Mutations and Their Effects
Types and Causes of Mutations
Mutations are stable, heritable changes in the genome sequence. They can be:
Neutral: No effect on phenotype.
Detrimental: Harmful to the organism.
Beneficial: Advantageous and likely to be selected for.
Mutations can arise spontaneously (e.g., replication errors, DNA damage, transposon insertion) or be induced by mutagens (physical or chemical agents).

Types of Mutations
Point mutations: Single base changes, which may be silent, missense, or nonsense.
Frameshift mutations: Insertions or deletions that alter the reading frame.
Strand breaks and crosslinks: Can lead to chromosomal rearrangements or loss of genetic information.

Mutant Phenotypes
Loss of function: Decreased or eliminated activity (e.g., a protein that can no longer bind its ligand).
Gain of function: Increased or new activity (e.g., a protein that is active without its normal regulator).
Reversions and Suppressor Mutations
Reverse or back mutations restore the wild-type phenotype. Suppressor mutations can occur within the same gene (intragenic) or in a different gene (extragenic), compensating for the original mutation.

Mutations in Regulatory Sequences
Mutations in non-coding regulatory regions can affect gene expression, such as mutations in the operator or promoter regions of the lac operon, impacting the binding of repressors or activators like CAP.

Screening for Mutants
Detection Methods
Because mutations are rare, sensitive detection methods are required. Replica plating is a common technique for identifying auxotrophs (e.g., lysine auxotrophs).

The Ames Test for Carcinogenicity
The Ames test screens for mutagenicity (and thus potential carcinogenicity) by measuring the reversion rate of histidine auxotrophs of Salmonella in the presence of a suspected mutagen. An increased reversion rate indicates mutagenic and possibly carcinogenic potential.

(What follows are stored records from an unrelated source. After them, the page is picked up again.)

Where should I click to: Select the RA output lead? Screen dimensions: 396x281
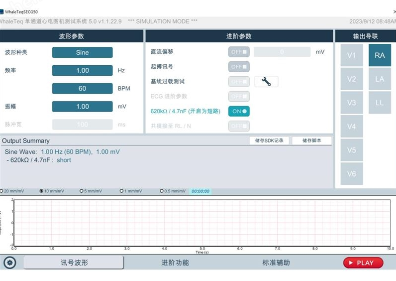click(380, 55)
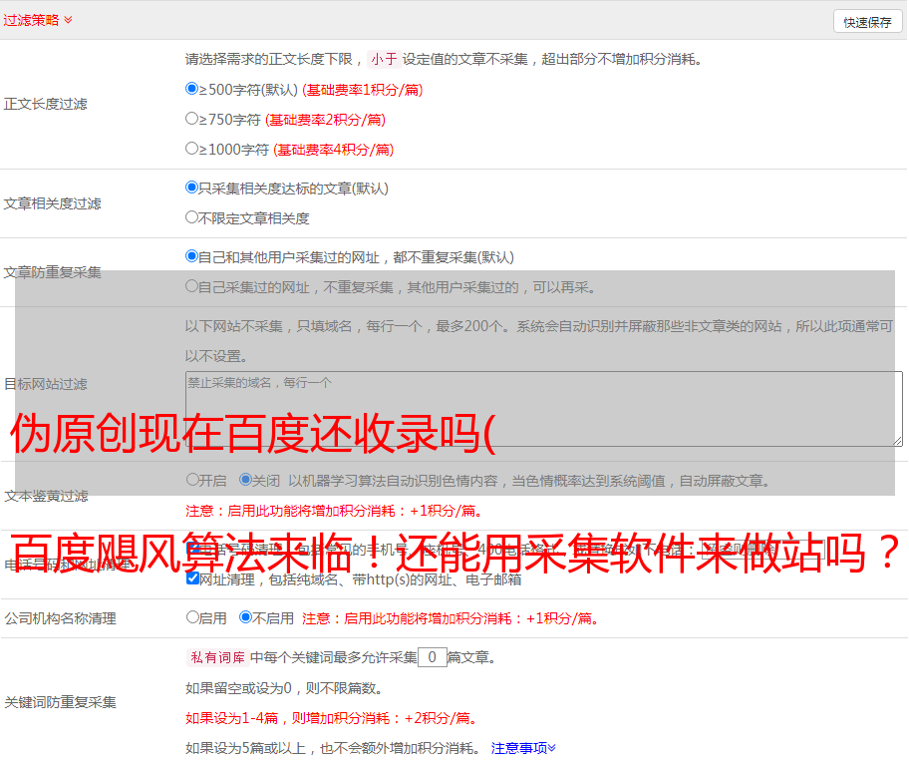Toggle the 网址清理 checkbox
The width and height of the screenshot is (909, 766).
coord(192,578)

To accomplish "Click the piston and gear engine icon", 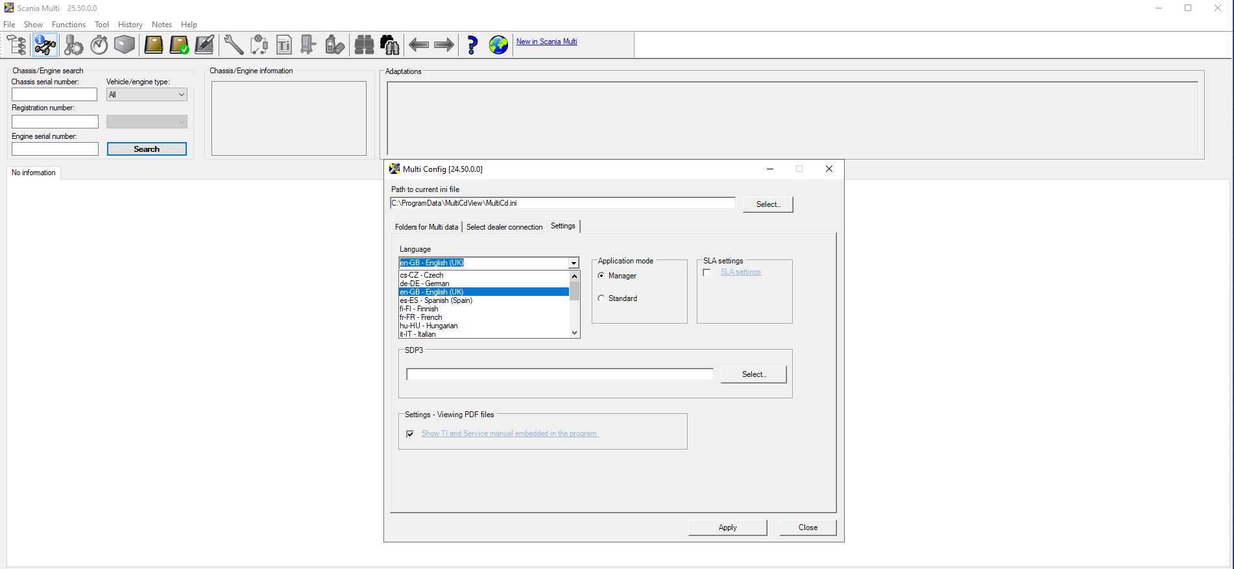I will [x=73, y=45].
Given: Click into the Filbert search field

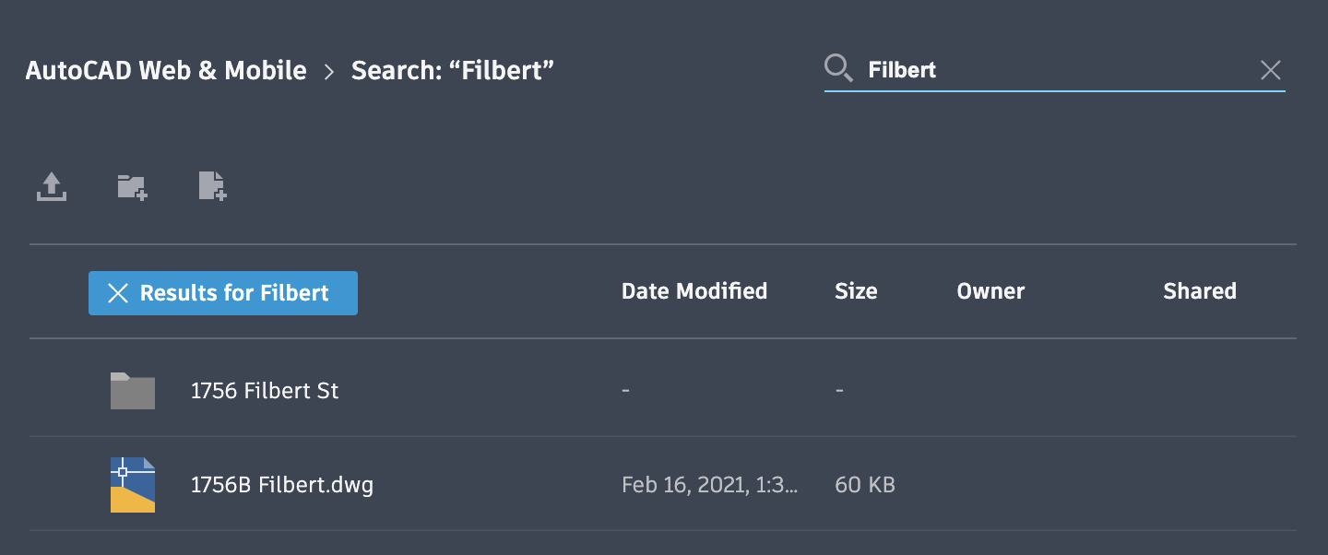Looking at the screenshot, I should [1051, 70].
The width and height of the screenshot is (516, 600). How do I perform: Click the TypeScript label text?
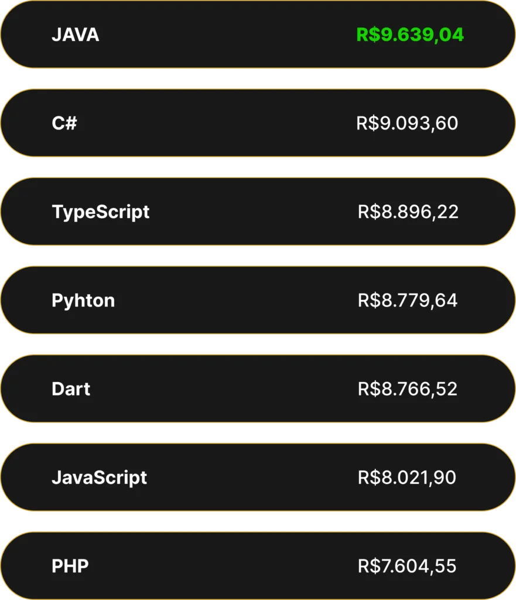101,212
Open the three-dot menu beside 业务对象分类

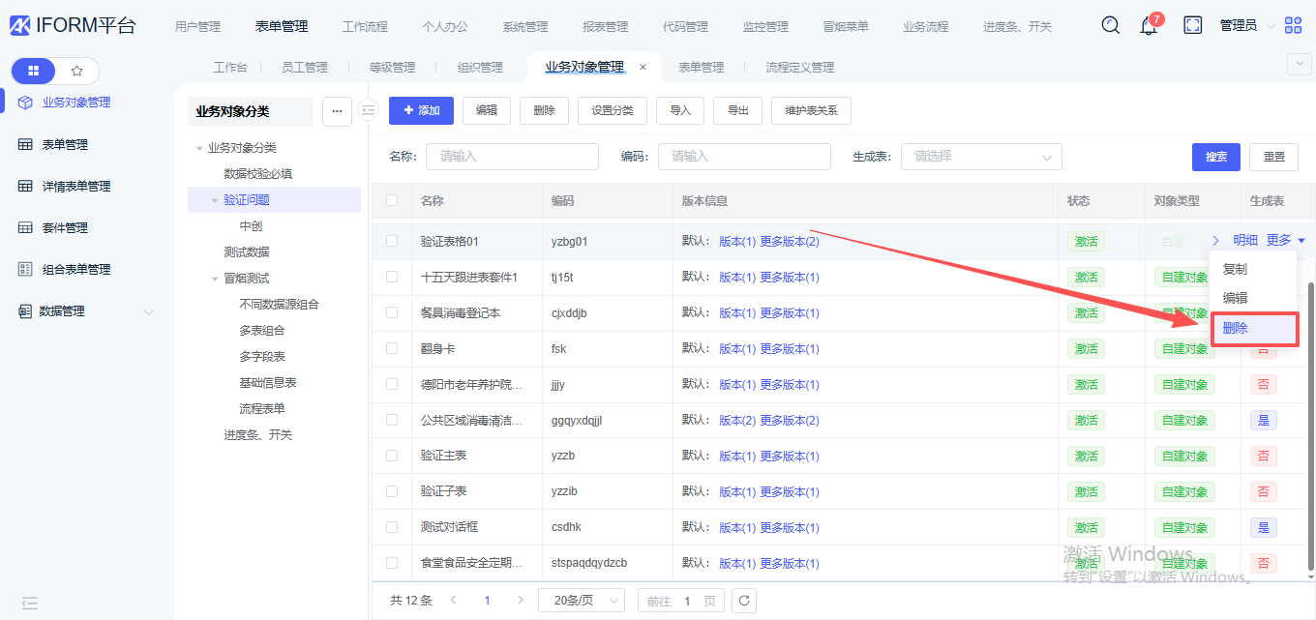(336, 111)
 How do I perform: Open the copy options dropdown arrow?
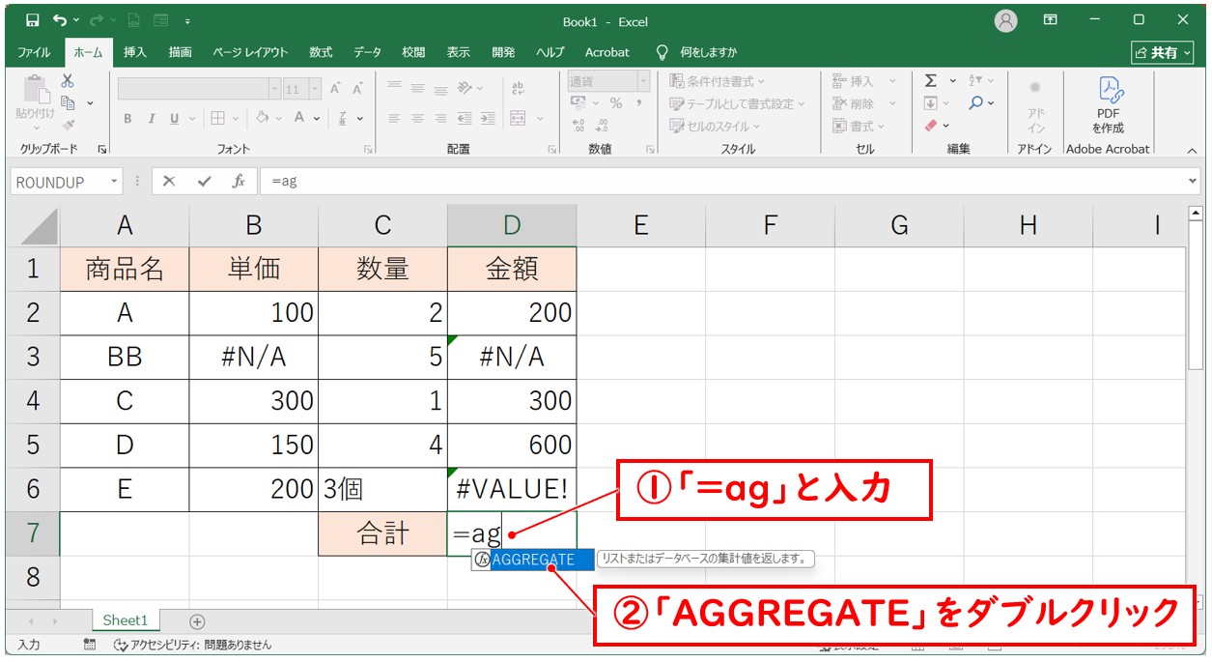pyautogui.click(x=91, y=103)
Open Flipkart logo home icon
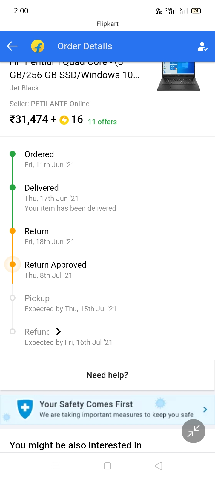 coord(38,46)
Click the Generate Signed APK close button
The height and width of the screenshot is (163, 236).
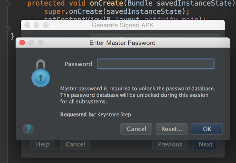tap(27, 25)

Mutagen | Effect(s) on DNA Structure |
|---|---|
5-Bromouracil | Base analog |
2-Aminopurine | Base analog |
Ethyl methanesulfonate | Alkylating agent |
Hydroxylamine | Hydroxylates cytosine |
Nitrogen mustard | Alkylating agent |
Nitrous oxide | Deaminates bases |
Proflavin | Intercalating agent |
Acridine orange | Intercalating agent |
UV light | Promotes pyrimidine dimer formation |
X rays | Causes base deletions, single-strand nicks, cross-linking, and chromosomal breaks |
Additional info: The Ames test uses a "reverse mutation" screen because it is easier to detect the restoration of function (e.g., growth without histidine) than the loss of function, and most carcinogens are mutagens.